A lavishly illustrated "Atlas of Creation" is mysteriously turning up at schools and libraries in Turkey, proclaiming that Charles Darwin's theory of evolution is the real root of terrorism.
Arriving unsolicited by post, the large-format tome offers 768 glossy pages of photographs and easy-to-read text to prove that God created the world with all its species.
At first sight, it looks like it could be the work of United States creationists, the Christian fundamentalists who believe the world was created in six days as told in the Bible.
But the author's name, Harun Yahya, reveals the surprise inside. This is Islamic creationism, a richly funded movement based in predominantly Muslim Turkey which has an influence U.S. creationists could only dream of.
Creationism is so widely accepted here that Turkey placed last in a recent survey of public acceptance of evolution in 34 countries — just behind the United States.
"Darwinism is dead," said Kerim Balci of the Fethullah Gulen network, a moderate Islamic movement with many publications and schools but no link to the creationists who produced the atlas.
Scientists say pious Muslims in the government, which has its roots in political Islam, are trying to push Turkish education away from its traditionally secular approach.
Aykut Kence, biology professor at the Middle East Technical University in Ankara, said time for discussing evolution had been cut out of class schedules for the eighth grade this year.
"The students will just learn there is a theory called evolution defended by Darwin back in the 19th century," he said. "However, views of Islamic thinkers from the Middle Ages about evolution and creation have been included."
Like the Bible, the Koran says God made the world in six days and fashioned the first man, Adam, from dust. Other details vary but the idea is roughly the same.
But unlike in the West, evolution theory has not undermined the traditional creation story for many Muslims.
"Science is hardly an issue in Turkey, therefore evolution could hardly have been an issue," said Celal Sengor, a geology professor at Istanbul Technical University.
Darwinism did become an issue during the left-versus-right political turmoil before a 1980 military coup because Communist bookshops touted Darwin's works as a complement to Karl Marx.
"It looked like Marx and Darwin were together, two long-bearded guys spreading ideas that make people lose their faith," said Istanbul journalist Mustafa Akyol.

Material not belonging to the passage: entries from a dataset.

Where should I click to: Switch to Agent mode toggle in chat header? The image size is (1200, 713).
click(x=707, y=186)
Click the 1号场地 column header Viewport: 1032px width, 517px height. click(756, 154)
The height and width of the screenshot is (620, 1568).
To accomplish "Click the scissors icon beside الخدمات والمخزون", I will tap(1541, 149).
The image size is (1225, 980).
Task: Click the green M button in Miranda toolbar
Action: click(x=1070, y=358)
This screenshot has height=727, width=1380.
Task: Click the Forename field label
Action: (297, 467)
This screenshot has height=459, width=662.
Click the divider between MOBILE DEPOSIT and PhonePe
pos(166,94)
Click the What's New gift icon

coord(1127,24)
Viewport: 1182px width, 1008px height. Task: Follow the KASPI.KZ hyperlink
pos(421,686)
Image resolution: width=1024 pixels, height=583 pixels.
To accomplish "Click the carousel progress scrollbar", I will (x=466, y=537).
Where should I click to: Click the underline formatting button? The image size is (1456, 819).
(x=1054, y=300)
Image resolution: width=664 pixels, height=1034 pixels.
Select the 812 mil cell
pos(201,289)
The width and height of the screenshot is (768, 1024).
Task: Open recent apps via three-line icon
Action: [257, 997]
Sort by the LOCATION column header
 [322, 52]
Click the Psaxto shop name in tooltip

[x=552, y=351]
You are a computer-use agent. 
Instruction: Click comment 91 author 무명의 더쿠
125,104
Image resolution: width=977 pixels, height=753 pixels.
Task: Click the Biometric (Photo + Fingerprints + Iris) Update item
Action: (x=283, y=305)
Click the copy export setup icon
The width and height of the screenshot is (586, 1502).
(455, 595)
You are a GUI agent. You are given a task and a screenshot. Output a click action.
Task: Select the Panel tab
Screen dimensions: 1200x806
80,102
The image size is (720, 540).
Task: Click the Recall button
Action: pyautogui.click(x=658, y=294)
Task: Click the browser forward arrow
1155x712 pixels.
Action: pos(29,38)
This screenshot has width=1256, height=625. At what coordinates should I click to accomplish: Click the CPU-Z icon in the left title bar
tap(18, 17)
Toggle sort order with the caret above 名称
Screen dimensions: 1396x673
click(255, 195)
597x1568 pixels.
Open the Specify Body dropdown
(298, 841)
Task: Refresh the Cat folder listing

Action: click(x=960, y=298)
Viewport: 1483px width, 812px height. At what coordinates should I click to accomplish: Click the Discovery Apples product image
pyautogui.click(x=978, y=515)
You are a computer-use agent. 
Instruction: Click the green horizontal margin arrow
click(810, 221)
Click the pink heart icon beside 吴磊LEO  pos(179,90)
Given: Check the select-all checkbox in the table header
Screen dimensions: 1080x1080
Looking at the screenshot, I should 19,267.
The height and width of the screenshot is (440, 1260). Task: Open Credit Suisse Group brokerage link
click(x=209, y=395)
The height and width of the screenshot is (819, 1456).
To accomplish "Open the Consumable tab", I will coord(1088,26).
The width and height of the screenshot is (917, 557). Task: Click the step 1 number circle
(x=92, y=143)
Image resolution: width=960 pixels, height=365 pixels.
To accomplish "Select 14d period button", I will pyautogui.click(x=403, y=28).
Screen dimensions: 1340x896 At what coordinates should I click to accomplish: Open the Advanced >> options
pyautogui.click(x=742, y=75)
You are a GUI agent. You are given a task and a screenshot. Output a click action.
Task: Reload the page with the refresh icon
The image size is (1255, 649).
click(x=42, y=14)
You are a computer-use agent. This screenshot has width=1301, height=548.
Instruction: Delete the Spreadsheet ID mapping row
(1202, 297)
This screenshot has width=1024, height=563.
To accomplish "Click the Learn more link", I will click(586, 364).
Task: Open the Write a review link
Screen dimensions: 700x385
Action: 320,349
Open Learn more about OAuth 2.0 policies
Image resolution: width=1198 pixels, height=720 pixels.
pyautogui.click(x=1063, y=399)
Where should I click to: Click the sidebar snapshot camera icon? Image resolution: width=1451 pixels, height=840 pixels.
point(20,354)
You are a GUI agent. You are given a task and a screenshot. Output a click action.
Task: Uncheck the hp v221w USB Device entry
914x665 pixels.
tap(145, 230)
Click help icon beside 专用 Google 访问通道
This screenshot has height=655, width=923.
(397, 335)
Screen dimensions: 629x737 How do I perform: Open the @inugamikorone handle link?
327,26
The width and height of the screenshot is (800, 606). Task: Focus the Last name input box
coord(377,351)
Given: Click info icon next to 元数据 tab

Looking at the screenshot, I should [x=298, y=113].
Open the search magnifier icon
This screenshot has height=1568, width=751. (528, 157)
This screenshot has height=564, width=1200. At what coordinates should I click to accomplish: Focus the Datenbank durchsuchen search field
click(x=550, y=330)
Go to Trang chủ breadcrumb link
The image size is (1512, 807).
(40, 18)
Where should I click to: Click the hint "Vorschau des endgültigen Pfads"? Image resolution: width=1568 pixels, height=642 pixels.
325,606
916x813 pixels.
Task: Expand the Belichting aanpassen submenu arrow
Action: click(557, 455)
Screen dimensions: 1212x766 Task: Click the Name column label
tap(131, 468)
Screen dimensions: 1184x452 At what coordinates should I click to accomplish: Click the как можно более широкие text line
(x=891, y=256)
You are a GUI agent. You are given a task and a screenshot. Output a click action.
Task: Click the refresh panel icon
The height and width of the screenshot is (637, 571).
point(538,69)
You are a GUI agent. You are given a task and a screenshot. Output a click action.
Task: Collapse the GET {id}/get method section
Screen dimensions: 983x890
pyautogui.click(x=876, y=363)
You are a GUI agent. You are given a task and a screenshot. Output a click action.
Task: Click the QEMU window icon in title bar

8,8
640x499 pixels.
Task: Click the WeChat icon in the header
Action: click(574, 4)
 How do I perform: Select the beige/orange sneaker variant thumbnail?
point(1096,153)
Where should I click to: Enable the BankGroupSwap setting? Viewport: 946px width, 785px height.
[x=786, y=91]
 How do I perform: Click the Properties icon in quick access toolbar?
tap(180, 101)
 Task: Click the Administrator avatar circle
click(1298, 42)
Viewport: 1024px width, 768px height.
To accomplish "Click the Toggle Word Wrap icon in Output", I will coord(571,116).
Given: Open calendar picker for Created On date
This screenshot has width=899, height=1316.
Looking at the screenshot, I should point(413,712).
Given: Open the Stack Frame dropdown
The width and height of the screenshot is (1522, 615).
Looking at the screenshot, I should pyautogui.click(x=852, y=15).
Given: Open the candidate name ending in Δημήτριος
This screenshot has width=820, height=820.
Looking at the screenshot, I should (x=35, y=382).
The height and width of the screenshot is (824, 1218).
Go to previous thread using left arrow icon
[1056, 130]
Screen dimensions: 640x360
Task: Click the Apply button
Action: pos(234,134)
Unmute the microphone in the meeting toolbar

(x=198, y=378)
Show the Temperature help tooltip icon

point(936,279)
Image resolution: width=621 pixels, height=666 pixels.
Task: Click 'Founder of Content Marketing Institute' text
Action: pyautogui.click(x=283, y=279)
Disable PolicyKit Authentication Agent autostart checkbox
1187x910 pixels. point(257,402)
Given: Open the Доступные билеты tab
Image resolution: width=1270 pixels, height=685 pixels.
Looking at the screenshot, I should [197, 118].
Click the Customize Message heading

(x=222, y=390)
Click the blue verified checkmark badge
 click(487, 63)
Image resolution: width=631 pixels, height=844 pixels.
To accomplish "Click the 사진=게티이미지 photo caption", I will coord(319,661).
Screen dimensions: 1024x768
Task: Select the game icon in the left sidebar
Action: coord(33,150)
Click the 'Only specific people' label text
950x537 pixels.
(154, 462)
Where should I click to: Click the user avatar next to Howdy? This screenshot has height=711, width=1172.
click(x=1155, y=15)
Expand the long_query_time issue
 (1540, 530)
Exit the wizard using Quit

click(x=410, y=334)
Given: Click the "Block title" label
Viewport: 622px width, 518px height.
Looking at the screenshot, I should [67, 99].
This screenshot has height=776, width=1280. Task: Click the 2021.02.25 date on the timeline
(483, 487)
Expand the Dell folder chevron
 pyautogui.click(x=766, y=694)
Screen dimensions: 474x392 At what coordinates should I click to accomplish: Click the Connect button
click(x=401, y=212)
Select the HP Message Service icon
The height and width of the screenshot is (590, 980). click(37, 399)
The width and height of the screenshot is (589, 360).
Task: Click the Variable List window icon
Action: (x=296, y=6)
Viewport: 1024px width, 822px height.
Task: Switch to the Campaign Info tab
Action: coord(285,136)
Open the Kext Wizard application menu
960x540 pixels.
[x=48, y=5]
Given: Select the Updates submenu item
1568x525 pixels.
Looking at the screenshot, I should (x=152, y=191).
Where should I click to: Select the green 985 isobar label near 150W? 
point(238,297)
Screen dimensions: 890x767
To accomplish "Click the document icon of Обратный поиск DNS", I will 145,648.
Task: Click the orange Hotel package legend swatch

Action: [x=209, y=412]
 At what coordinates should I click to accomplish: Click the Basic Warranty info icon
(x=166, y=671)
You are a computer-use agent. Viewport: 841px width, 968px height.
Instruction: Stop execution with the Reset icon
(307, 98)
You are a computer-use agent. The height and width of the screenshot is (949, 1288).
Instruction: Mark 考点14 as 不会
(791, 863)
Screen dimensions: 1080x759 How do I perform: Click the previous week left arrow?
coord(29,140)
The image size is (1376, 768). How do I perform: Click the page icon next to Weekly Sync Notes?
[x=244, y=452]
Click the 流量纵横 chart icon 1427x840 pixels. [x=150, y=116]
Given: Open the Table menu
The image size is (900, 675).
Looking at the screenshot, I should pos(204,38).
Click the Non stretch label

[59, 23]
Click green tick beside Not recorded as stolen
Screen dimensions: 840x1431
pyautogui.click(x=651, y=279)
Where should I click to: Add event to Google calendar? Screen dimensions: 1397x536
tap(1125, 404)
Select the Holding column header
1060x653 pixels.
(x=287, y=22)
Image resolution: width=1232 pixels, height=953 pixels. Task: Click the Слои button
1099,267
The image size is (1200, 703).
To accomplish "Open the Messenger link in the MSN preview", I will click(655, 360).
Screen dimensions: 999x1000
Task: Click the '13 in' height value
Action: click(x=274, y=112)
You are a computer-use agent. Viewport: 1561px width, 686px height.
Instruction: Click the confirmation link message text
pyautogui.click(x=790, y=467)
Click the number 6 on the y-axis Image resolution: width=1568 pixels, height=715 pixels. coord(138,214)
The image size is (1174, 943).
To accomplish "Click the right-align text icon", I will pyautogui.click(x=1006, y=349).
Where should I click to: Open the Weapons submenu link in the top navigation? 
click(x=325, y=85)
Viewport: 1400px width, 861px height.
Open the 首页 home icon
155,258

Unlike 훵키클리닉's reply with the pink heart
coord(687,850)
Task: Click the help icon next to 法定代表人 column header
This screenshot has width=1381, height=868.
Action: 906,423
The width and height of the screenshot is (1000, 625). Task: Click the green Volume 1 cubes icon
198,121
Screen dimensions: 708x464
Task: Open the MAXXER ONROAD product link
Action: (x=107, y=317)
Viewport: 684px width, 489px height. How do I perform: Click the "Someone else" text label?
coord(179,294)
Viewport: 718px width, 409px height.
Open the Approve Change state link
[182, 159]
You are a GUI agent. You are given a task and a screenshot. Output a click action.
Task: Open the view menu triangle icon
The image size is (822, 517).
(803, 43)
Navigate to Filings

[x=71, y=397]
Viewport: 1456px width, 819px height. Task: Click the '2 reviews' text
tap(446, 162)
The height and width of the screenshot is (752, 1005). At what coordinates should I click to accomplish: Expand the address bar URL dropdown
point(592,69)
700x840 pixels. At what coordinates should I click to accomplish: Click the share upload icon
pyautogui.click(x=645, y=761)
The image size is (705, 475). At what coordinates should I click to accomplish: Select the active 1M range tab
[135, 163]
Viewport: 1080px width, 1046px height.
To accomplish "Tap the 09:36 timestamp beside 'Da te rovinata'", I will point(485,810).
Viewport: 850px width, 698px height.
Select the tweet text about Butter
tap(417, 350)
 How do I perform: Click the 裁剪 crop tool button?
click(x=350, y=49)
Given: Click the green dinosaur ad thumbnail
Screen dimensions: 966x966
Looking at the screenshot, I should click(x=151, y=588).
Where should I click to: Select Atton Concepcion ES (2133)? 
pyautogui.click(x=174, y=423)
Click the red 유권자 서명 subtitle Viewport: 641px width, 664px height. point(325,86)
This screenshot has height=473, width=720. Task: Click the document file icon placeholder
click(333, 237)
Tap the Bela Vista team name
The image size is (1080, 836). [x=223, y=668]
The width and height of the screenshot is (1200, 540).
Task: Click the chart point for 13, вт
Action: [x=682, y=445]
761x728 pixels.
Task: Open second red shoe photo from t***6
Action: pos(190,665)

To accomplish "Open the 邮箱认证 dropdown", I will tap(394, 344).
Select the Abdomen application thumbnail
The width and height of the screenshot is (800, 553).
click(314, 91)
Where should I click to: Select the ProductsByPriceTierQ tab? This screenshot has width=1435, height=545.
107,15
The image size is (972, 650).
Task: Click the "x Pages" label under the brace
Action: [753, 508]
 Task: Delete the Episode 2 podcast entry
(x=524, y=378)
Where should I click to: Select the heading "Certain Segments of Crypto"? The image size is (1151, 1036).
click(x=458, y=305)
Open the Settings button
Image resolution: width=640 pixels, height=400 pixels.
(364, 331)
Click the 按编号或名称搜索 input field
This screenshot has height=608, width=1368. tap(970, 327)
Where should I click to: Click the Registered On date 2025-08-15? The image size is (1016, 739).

After the coup, the conservative government thought a dose of religion could bolster the fight against the extreme left.
In 1985, a paragraph on creationism as an alternative to evolution was added to high school science textbooks and a U.S. book "Scientific Creationism" was translated into Turkish.
In the early 1990s, leading U.S. creationists came to speak at several anti-evolution conferences in Turkey.
Since then, a home-grown strain of anti-Darwinist books has developed with a clearly political message.
"Atlas of Creation" offers over 500 pages of splendid images comparing fossils with present-day animals to argue that Allah created all life as it is and evolution never took place.
Then comes a book-length essay arguing that Darwinism, by stressing the "survival of the fittest", has inspired racism, Nazism, communism and terrorism.
"The root of the terrorism that plagues our planet is not any of the divine religions, but atheism, and the expression of atheism in our times (is) Darwinism and materialism," it says.
One Istanbul school unexpectedly received three copies recently. "It's very well done, with magnificent photos - a very stylish tool of creationist propaganda," said the headmaster, who asked not to be named.
The driving force behind these books is a reclusive Islamic teacher named Adnan Oktar who over the past decade has published a flood of books under the pseudonym Harun Yahya.
"Harun Yahya has managed to create a media-based and popular form of creationism," said Taner Edis, a Turkish-born physicist at Truman State University in Missouri.
Harun Yahya, which is probably a pool of writers, has turned out over 200 books in Turkish and translated many of them into 51 other languages.
Oktar, 50, appears on the group's Web site sporting a clipped beard and dapper suits. His works can be found in Islamic bookshops around the world and downloaded for free over the Internet.
Nobody seems to know how all this is funded. The Harun Yahya organization, based in Istanbul, declined to comment despite interview requests from Reuters.
Intelligent Design (ID), a more recent argument about life's origins that is championed by U.S. Christian groups, may also be making the leap across the Atlantic.
ID says some organisms are too complex to have evolved without some superior cause, but avoids calling that cause God because that would ban it from U.S. science textbooks.
Akyol, a Muslim believer who says Darwinism is incompatible with his faith, has been waging an uphill struggle to popularize ID here. But most Turks show no interest because they see no need to avoid naming God.
His lonely campaign got an unexpected boost last month when Education Minister Huseyin Celik hinted on television that he might want to see it added to Turkish textbooks.
"If it's wrong to say Darwin's theory should not be in the books because it is in line with atheist propaganda, we can't disregard intelligent design because it coincides with beliefs of monotheistic religions about creation," he told CNN Turk.